● **Text passage**
________________

1.4 A Prototype Method for Diagnosing High Ice Water Content Probability Using Satellite Imager Data

Wednesday, 10 January 2018: 9:15 AM
Ballroom G (ACC) (Austin, Texas)
Christopher R. Yost, SSAI, Hampton, VA; and K. M. Bedka, P. Minnis, L. Nguyen, J. W. Strapp, R. Palikonda, K. V. Khlopenkov, D. A. Spangenberg, and W. L. Smith Jr.

Recent studies have found that flight through deep convective storms and ingestion of high mass concentrations of ice crystals, also known as high ice water content (HIWC), into aircraft engines can adversely impact aircraft engine performance. These aircraft engine icing events caused by HIWC have been documented during flight in weak reflectivity regions near convective updraft regions that do not appear threatening in onboard weather radar data. Three airborne field campaigns were conducted in 2014 and 2015 to better understand how HIWC is distributed in deep convection, both as a function of altitude and proximity to convective updraft regions, and to facilitate development of new methods for detecting HIWC conditions, in addition to many other research and regulatory goals. This paper describes a prototype method for detecting HIWC conditions using geostationary (GEO) satellite imager data coupled with in-situ total water content (TWC) observations collected during the flight campaigns. Three satellite-derived parameters were determined to be most useful for determining HIWC probability: 1) the horizontal proximity of the aircraft to the nearest overshooting convective updraft or textured anvil cloud, 2) tropopause-relative infrared brightness temperature, and 3) daytime-only cloud optical depth. Statistical fits between collocated TWC and GEO satellite parameters determine the membership functions for the fuzzy logic derivation of HIWC probability. The products are demonstrated using data from several campaign flights and validated using a subset of the satellite-aircraft collocation database. We found that the daytime HIWC probability agrees quite well with TWC time trends and identifies extreme TWC events with high probability. Discrimination of HIWC is more challenging at night with IR-only information. The products show the greatest capability for discriminating TWC ³ 0.5 g m-3, the 65th percentile of TWC observed during the 50 flights across three campaigns. Product validation remains challenging due to vertical TWC uncertainties and the typically coarse spatio-temporal resolution of the GEO data.

________________

● **The data**
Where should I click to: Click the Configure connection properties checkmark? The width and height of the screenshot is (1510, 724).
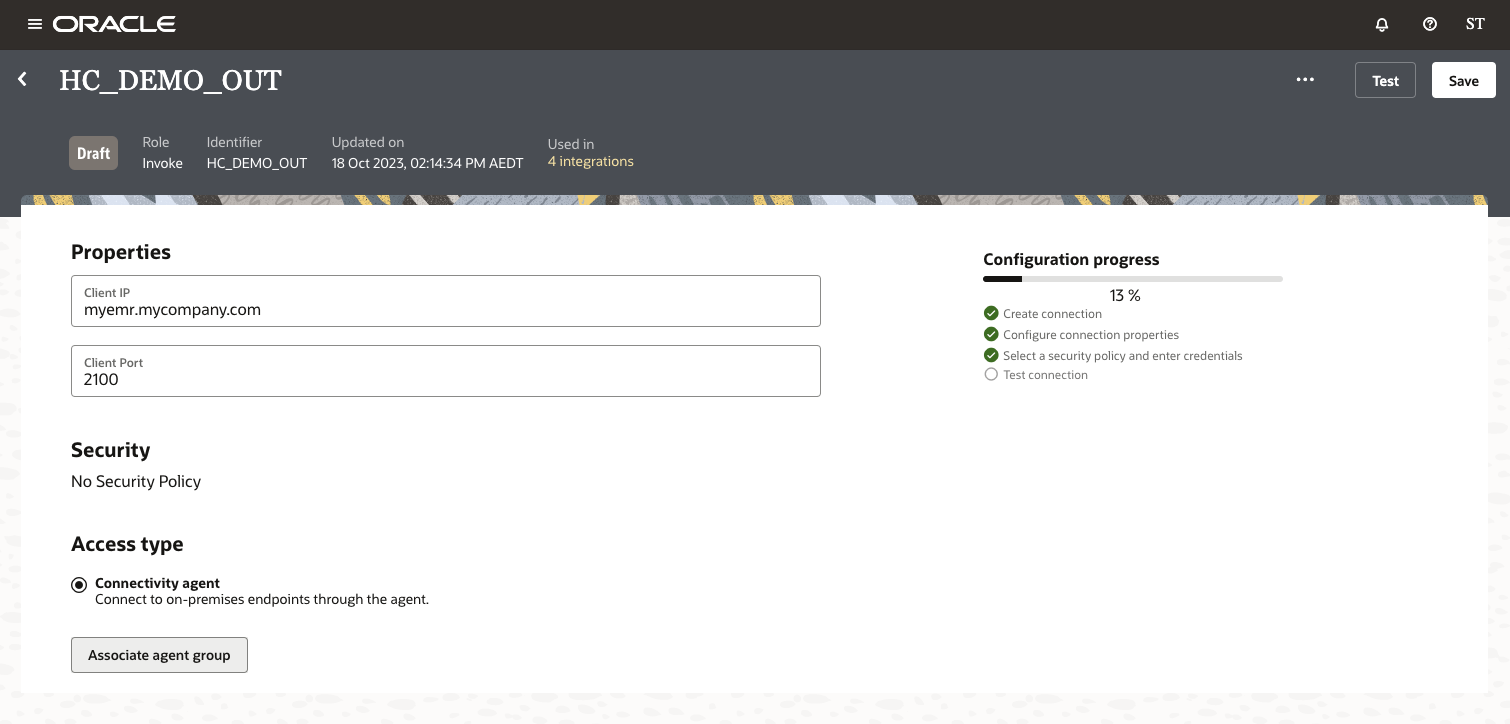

________________

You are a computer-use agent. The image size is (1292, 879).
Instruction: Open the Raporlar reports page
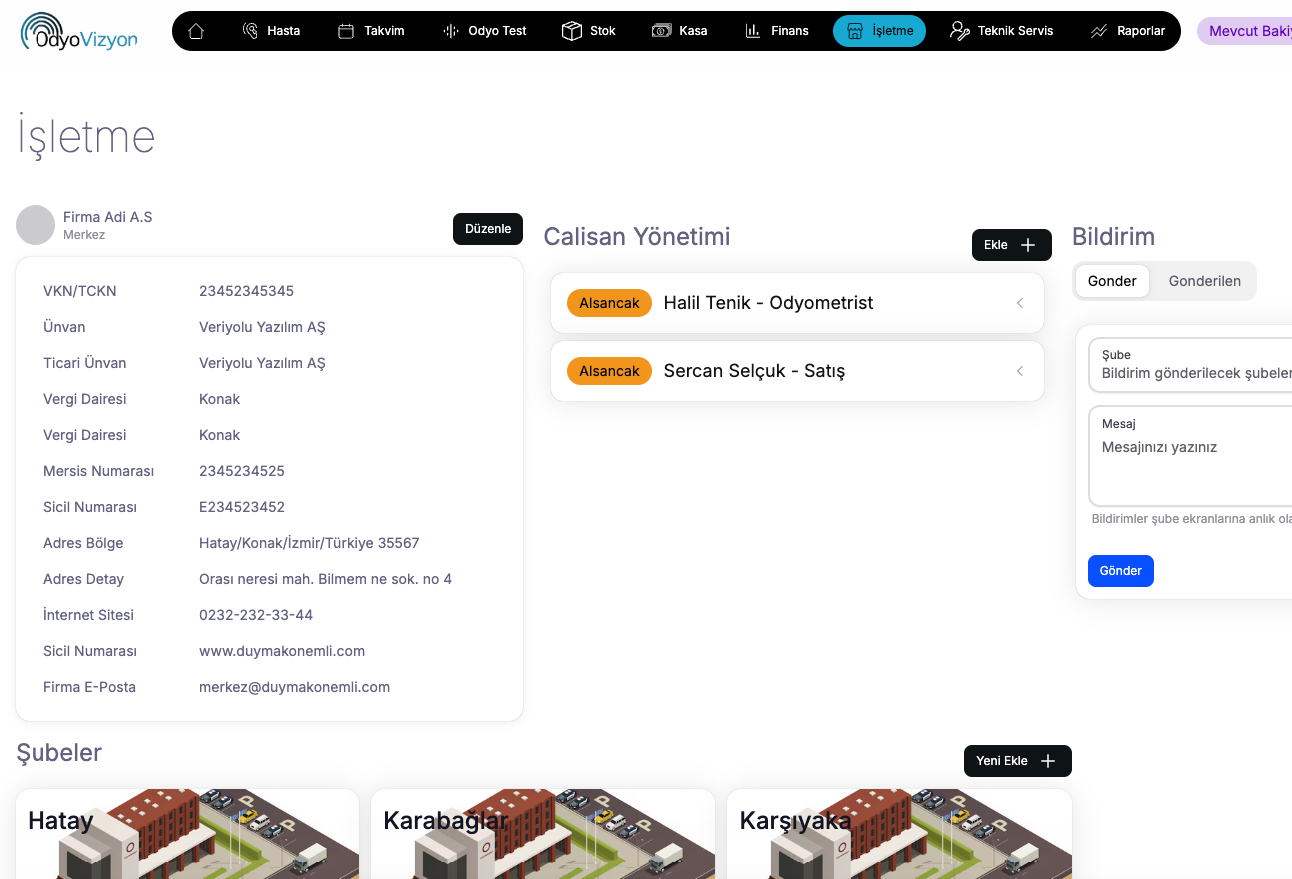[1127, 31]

________________

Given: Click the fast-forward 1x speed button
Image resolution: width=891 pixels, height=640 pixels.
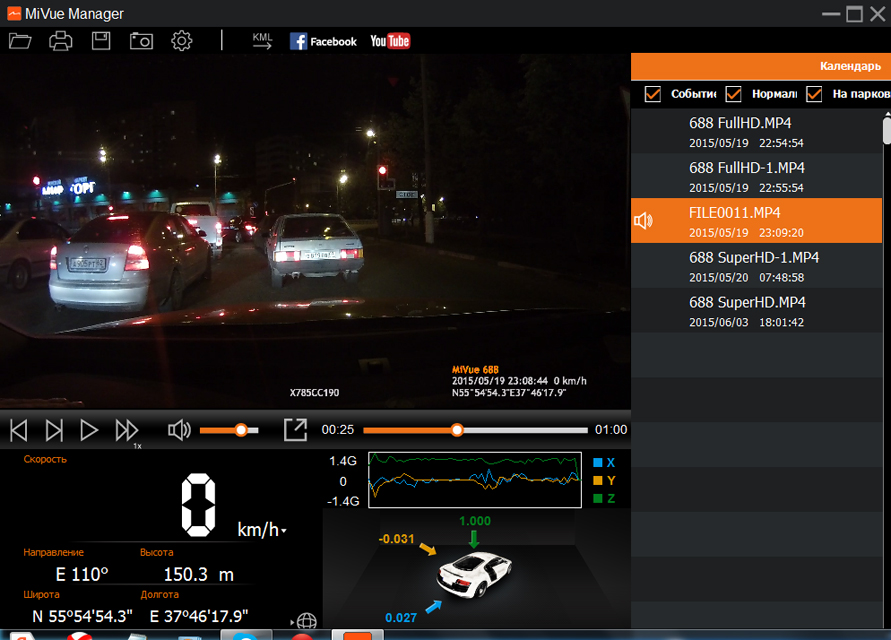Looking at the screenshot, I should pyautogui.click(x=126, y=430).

________________

● **Activity A**
Please extract the passage of the abstract on high ice water content, starting with "1.4 A Prototype" and going on through "(ACC) (Austin, Texas)".
● **Activity B**
According to the abstract on high ice water content, how many airborne field campaigns were conducted, and in which years?

● **Exercise response A**
1.4 A Prototype Method for Diagnosing High Ice Water Content Probability Using Satellite Imager Data

Wednesday, 10 January 2018: 9:15 AM
Ballroom G (ACC) (Austin, Texas)

● **Exercise response B**
Three, in 2014 and 2015.